Claudine no se movió de la silla.
– Alberga y mantiene secuestrados a niños pequeños para fotografiarlos realizando actos obscenos, ¿no es así?
Squeaky se sonrojó, molesto con ella por avergonzarlo. Debería ser ella la avergonzada.
– Sí. Y usted no debería ni siquiera saber que pasan esas cosas -dijo en tono de claro reproche.
– De poco nos serviría -contestó Claudine muy mordaz-. Supongo que lo hace por dinero. No me figuro otro motivo.

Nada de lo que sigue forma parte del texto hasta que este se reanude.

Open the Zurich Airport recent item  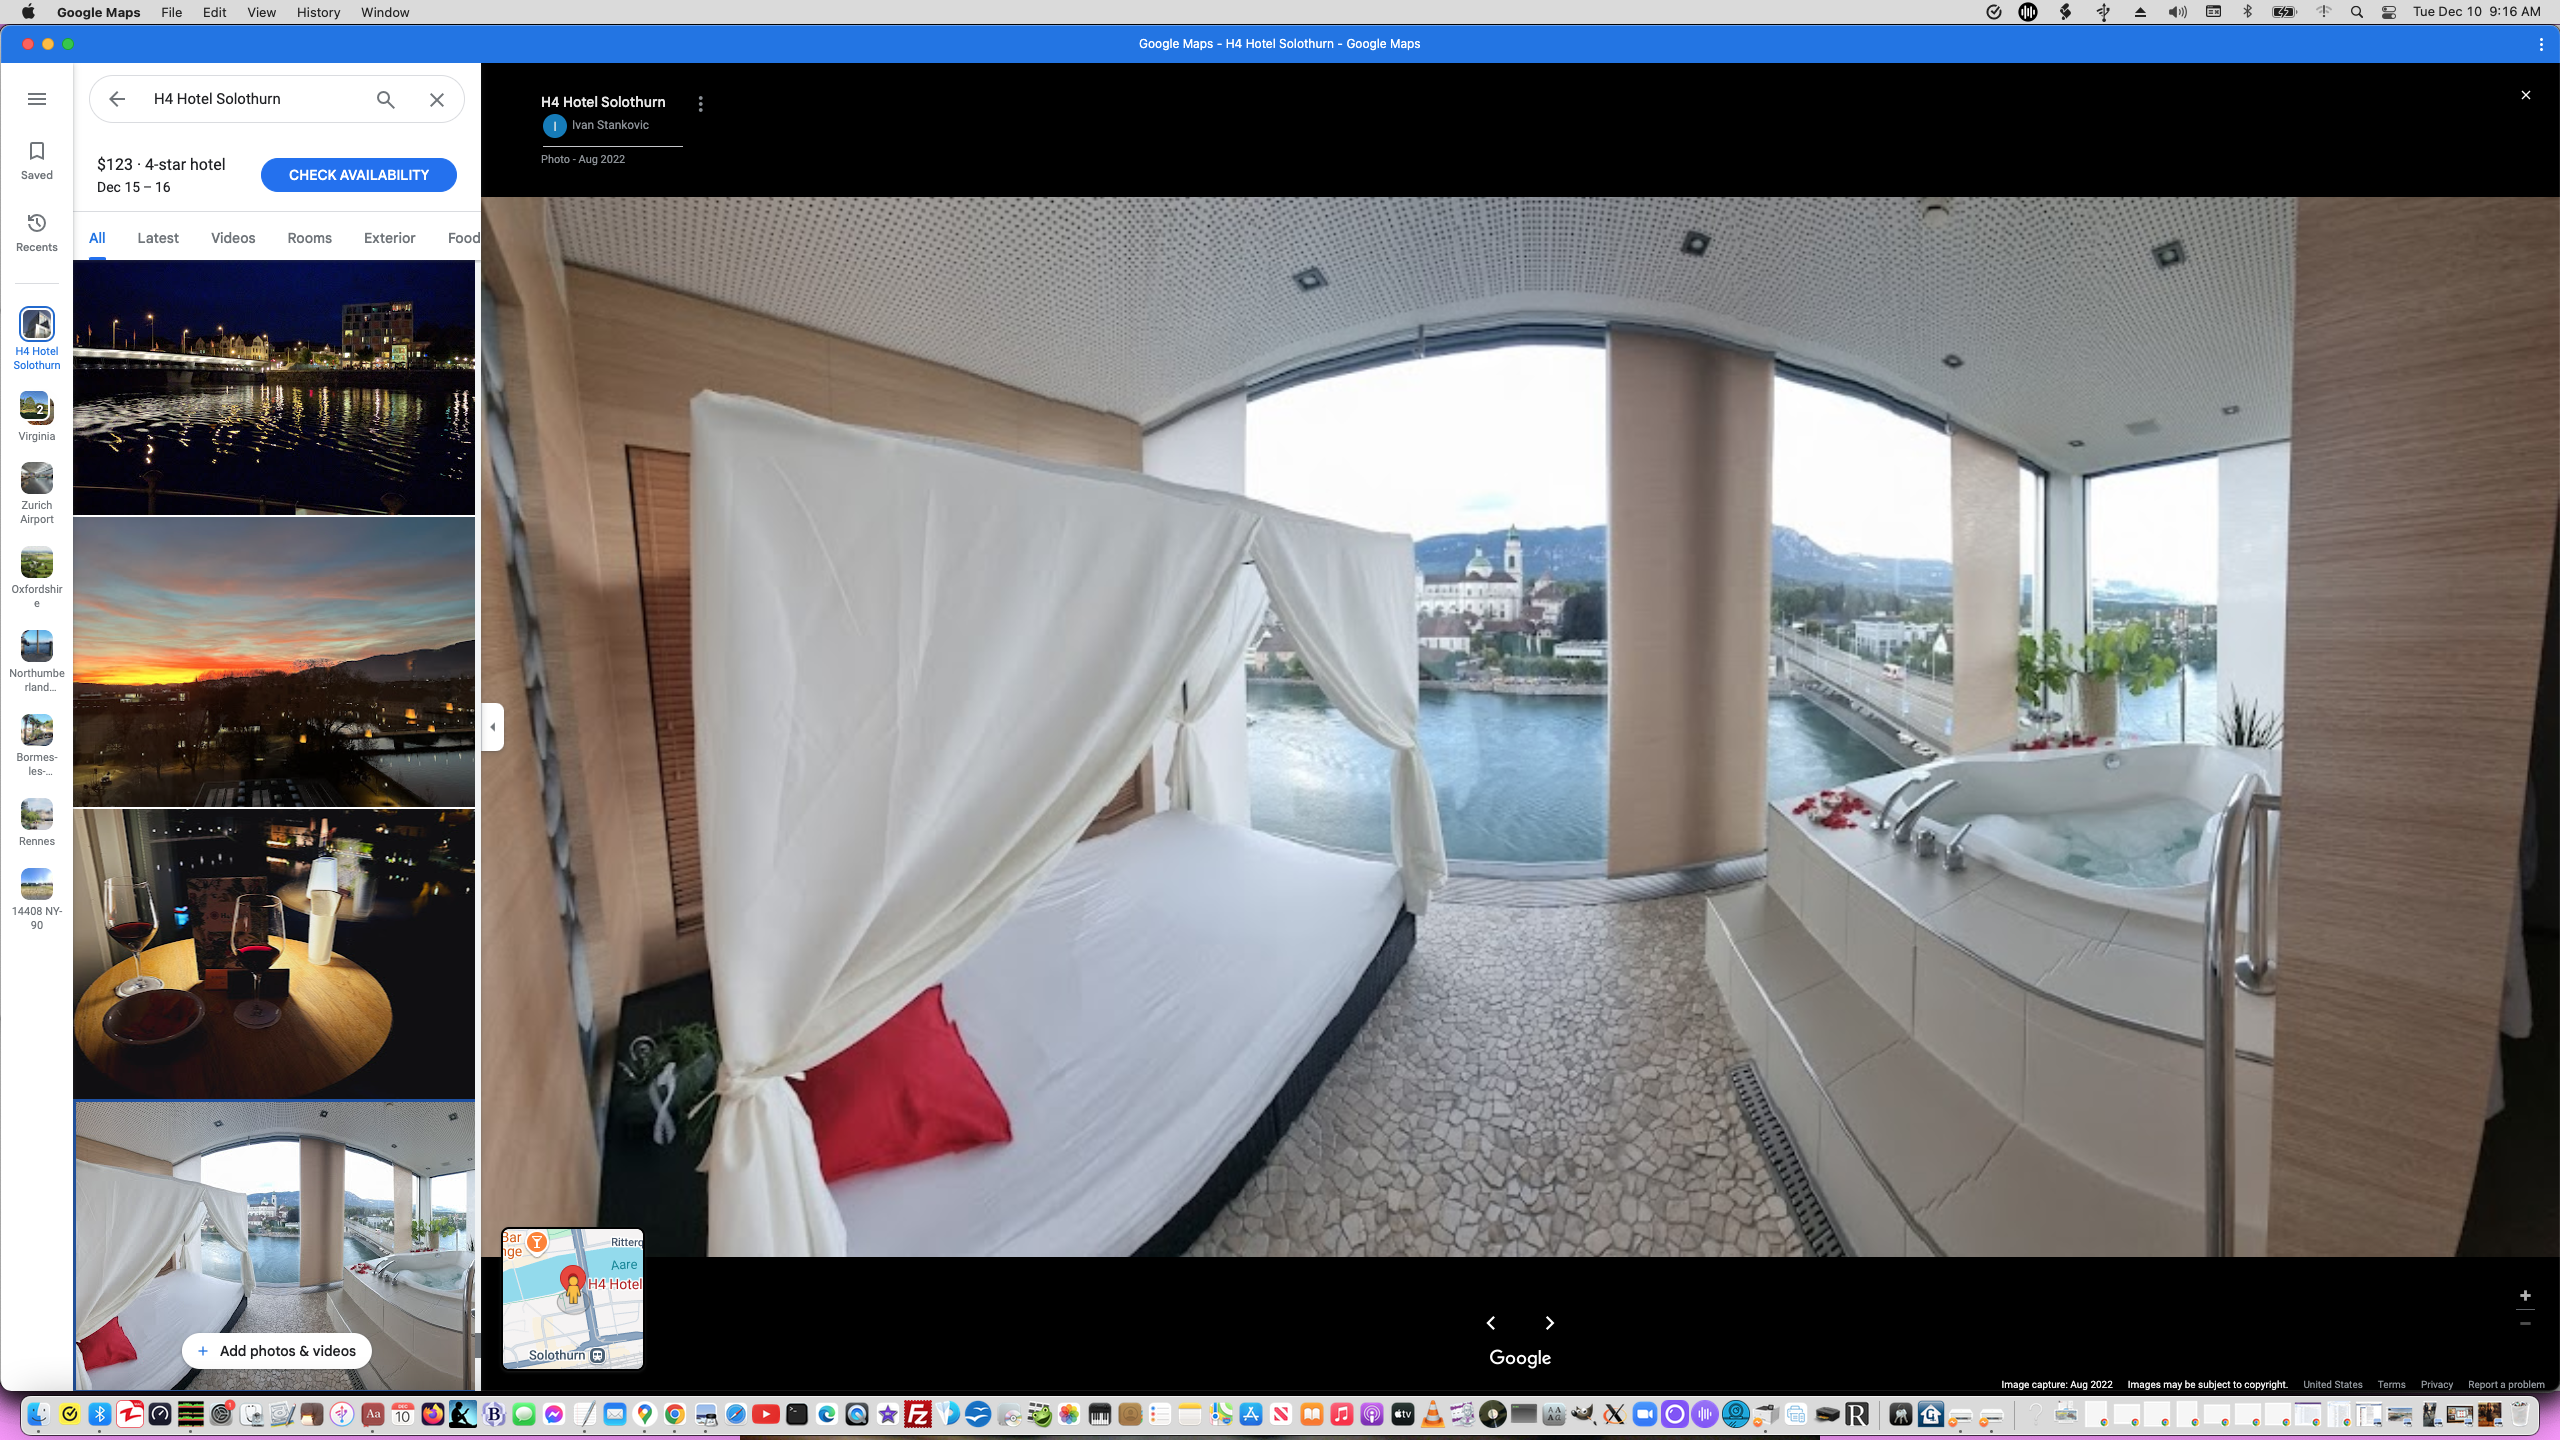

Esas fotos las vende, ¿no?
– ¡Claro que las vende! -le gritó Squeaky.
– ¿Dónde?
– ¿Qué?
– No se haga el tonto, señor Robinson. ¿Dónde las vende? La pregunta está más que clara.
– No lo sé. En su barco, por correo… ¿Cómo quiere que lo sepa?
– ¿Por qué no en tiendas, también? -preguntó Claudine-. ¿No usaría cualquier sitio que pudiera? Si yo tuviera algo que supiera que puedo vender lo ofrecería en todas partes. ¿Por qué no iba él a hacer lo mismo?
– De acuerdo, pongamos que lo hace. ¿Y qué? Eso no nos hace ningún bien.
Con gran esfuerzo, Claudine se abstuvo de corregirle la última frase. No quería que se enfadara más de lo que ya estaba.
– ¿No existe ninguna ley contra esa clase de cosas, cuando hay niños involucrados?
– Sí, claro que existe. -Squeaky la miró con cautela-. ¿Y quién va a aplicarla, eh? ¿Usted? ¿Yo? ¿Los polis? Nadie, entérese bien.